Snowden was duly impressed with her concerns about government surveillance, which he agreed was ubiquitous. Indeed, he later described her as “more paranoid when it comes to electronic security than I can be.” He meant it as a compliment. Such functional paranoia or “operational security,” as Greenwald would call the precautions that she took, dovetailed with Snowden’s growing conviction that universal encryption was necessary to defeat the surveillance state. It also made her the perfect channel for Snowden to safely pass some of the classified documents he stole to Greenwald and other journalists.
It was not difficult to get her to cooperate in his plot. He wrote, for example, “The surveillance you’ve experienced means you have been ‘selected’—a term which will mean more to you as you learn how the modern SIGINT [signals intelligence] system works.” Just as she had been “chosen” by her work to act as his conduit, according to Snowden, she had been chosen by the NSA as a target because of her work. The idea of her being “selected” by an invisible signals intelligence agency, the NSA, could only excite her longtime concerns about being watched by the government.
“Your victimization by the NSA system means that you are well aware of the threat that [the NSA’s] unrestricted, secret abilities pose for democracies,” he continued. “I hope you understand that contacting you is extremely high risk and if you are willing to agree to the following precautions before I share more, this will not be a waste of your time.” Further playing on her concern, he asked her to confirm to him “that no one has ever had a copy of your private key and that it uses a strong pass phrase.” Such precautions were necessary because “your adversary is capable of one trillion guesses per second.” That “adversary” was, as she knew from her prev
ious film, the NSA. At this point, she knew she was entering into a dangerous liaison with an unknown party in pursuit of NSA secrets. She wondered if he might be part of a plan to entrap her or her contacts like Assange and Appelbaum, as she noted in her diary. “Is C4 a trap?” she asked herself, referring to her Citizen Four source. “Will he put me in prison?”

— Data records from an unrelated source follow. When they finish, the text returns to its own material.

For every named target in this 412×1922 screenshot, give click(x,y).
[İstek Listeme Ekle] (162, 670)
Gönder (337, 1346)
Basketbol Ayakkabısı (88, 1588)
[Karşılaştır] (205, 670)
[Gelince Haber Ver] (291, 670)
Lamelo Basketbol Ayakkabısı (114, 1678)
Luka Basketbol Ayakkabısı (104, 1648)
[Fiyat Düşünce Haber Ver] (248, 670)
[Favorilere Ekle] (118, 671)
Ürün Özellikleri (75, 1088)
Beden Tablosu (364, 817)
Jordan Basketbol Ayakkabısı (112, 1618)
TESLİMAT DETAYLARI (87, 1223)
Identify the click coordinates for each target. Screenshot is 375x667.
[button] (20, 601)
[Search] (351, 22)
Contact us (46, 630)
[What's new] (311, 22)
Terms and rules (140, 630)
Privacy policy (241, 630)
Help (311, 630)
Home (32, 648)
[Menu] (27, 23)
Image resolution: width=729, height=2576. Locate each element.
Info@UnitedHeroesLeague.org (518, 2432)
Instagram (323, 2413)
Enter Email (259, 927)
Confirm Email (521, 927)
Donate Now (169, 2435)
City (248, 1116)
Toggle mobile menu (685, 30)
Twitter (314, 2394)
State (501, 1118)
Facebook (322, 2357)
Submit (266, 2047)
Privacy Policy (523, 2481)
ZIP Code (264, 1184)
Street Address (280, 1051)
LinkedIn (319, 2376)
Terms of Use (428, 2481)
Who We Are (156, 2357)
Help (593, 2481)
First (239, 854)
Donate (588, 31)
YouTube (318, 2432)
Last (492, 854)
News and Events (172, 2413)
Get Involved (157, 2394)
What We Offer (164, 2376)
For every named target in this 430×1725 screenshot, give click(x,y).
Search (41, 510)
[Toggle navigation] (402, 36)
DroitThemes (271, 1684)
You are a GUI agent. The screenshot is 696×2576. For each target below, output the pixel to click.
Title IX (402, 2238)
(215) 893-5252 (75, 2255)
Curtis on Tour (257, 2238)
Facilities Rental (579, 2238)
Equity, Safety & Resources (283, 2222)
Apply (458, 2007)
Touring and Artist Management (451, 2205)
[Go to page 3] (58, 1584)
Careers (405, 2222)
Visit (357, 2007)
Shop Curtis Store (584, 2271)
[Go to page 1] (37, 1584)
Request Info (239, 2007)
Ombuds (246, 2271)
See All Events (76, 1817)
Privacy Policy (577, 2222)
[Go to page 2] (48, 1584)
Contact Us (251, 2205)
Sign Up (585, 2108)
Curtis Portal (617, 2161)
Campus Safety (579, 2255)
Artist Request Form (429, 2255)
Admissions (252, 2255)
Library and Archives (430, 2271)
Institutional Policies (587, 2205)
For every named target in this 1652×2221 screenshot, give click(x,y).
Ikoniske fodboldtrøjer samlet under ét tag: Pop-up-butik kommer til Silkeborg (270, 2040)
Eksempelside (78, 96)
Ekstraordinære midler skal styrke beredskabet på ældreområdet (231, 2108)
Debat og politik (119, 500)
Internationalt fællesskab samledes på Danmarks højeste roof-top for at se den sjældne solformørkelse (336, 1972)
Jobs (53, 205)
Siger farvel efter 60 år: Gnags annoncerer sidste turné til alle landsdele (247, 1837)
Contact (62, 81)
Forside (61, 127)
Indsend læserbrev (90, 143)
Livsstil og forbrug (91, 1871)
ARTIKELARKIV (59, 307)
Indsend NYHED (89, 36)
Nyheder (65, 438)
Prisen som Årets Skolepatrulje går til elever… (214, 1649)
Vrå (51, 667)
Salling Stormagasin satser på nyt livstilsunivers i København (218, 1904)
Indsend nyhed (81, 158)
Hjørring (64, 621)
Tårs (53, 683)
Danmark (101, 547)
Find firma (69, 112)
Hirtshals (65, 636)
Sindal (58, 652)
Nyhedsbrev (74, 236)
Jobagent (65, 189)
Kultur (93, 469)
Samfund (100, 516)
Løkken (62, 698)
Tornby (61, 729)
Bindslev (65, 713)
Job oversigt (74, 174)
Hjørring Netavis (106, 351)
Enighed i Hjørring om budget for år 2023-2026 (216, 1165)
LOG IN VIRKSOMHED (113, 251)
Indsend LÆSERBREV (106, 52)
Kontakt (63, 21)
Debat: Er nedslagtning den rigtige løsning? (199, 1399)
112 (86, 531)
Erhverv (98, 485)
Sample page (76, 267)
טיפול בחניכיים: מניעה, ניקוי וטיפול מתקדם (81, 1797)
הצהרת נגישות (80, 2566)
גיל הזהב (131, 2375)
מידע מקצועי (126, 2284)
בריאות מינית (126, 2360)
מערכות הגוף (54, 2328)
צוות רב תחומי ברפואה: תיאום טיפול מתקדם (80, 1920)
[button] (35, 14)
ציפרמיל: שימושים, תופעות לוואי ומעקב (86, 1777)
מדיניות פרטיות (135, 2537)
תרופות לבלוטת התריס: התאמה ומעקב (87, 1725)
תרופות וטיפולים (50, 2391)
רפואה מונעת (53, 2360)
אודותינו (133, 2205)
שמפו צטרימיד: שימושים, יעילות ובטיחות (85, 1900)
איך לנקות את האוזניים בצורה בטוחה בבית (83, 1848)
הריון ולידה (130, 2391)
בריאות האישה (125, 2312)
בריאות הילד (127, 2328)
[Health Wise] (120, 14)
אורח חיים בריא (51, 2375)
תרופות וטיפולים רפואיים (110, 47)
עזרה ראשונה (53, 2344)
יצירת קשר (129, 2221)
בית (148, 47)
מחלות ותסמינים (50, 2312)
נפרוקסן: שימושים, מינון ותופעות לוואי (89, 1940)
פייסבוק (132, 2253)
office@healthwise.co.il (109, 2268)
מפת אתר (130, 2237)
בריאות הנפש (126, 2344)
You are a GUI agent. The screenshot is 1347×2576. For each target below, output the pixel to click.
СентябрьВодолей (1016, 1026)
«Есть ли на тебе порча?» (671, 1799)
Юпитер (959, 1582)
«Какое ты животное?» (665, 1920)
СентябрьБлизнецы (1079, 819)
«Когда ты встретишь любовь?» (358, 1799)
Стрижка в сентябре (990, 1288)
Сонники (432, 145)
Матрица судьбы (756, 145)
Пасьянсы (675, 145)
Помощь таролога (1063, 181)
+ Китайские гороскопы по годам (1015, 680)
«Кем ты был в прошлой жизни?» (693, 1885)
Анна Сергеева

To elude this “adversary,” Snowden stressed to Poitras that she would have to adopt a conspiratorial frame of mind. “If the device you store the private key and enter your pass phrase on has been hacked, it is trivial to decrypt our communications,” he explained. “If you publish the source material, I will likely be immediately implicated.” If her correspondent could be “immediately implicated,” it meant that he was a person authorized to handle these secrets. So Poitras knew, as early as January 2013, that she was creating an encrypted channel for someone with access to NSA secrets who would be incriminated by providing them to her.
The key source for Poitras’s previously referred to short video was Binney. Like her new source, he had been authorized to handle NSA secrets. Binney had been an NSA technical director until he had retired in 2001. The NSA’s domestic surveillance program that Binney told the press about years before being interviewed in Poitras’s film was called Stellarwind. It involved data mining domestic communications and financial transactions that had been authorized by President George W. Bush in 2001 after 9/11 as commander-in-chief under the war powers given to him following the attacks. It indeed led to a major exposé on domestic spying by The New York Times in December 2005.